Alright, is it just me? I dont know. But, it seems (to me) that the group has gone to shit ever since i came in. And im not saying this looking for someone for to pity me, or for someone to say thats not true, or for attention (as some might think). Just here me out.

I wouldnt have indirectly brought up old memories for diane, and she would have been just fine dealing by not dealing. Ryan would have been just fine till i came along and rocked the boat of his life. It would have been easier for him to be with rachel, none of those fights would have happended. Rachel, you would have just known me from forensics, and wouldnt have to deal with any of my problems what so ever. Dan, you wouldnt have been mad at me, and who knows, you could still be chaz and ryans close friends. Chaz, you wouldnt have had to put up with me, listen to problems, or dealt with my blowing up shit. Sean, you might have stayed together with theresa. Theresa, you might not have hated me, we wouldnt have had to deal with the drama of our little going out experience. Liz, you would have just been mad at me for poking you in history. Kelly, you wouldnt be mad at me. AJ, ryan, chaz, you wouldnt have had to put up with my never ending fuck. Bill wouldnt have gotten in trouble pulling a prank on ryan. Hailey, you wouldnt have known me hardly so you probably wouldnt get freaked out alot by me. But most of all, you ALL wouldnt have had to deal with the drama I CAUSED.

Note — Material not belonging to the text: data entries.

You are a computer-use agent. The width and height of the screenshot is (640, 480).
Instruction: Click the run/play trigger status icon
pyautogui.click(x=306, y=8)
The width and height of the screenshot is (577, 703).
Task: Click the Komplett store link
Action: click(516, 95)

But let me say, that im not trying to say that i regret being part of the group. You all are the best thing that has ever happened to me. The good and the bad. I do regret all the pain and struggle that i have cuased in everyones life though. But for some people, if it will make their lives happier, less drama filled, and less filled with pain, then i am willing to let go now. Just tell me. But im not trying to make a point that im going to try and stop doing things with the group, because thats not what i want to do. and then i know there will be some of you that will say to me why do i look at all the bad, look at the good that has come out of the group with you being in it.

Diane and I being good friends and having someone to talk to. Helping ryan through tough times in his life as he helped me. Helping him get together with rachel. Becoming better friends with chaz. Saturday night drives. Poker on the weekends. Becomign better friends with a lot of people, hailey, bill, sean. The short time i had with theresa. The confidense to finally have a party at my house. A better friendship with rachel, zwally, vasilhoff, kelly, and liz. But above all, HAVING friends that i can call up and do anything with. Having friends that will be there for you. Having friends that YOU can be there for.

When you look at it that way the good out does the bad. But sometimes i think it might have been better without me. JUST SOMETIMES NOT ALL THE TIME. LOL. But yea, you couldnt have the good times without the bad, and you cant have the bad times without the good. I love my life, and its because of all of you.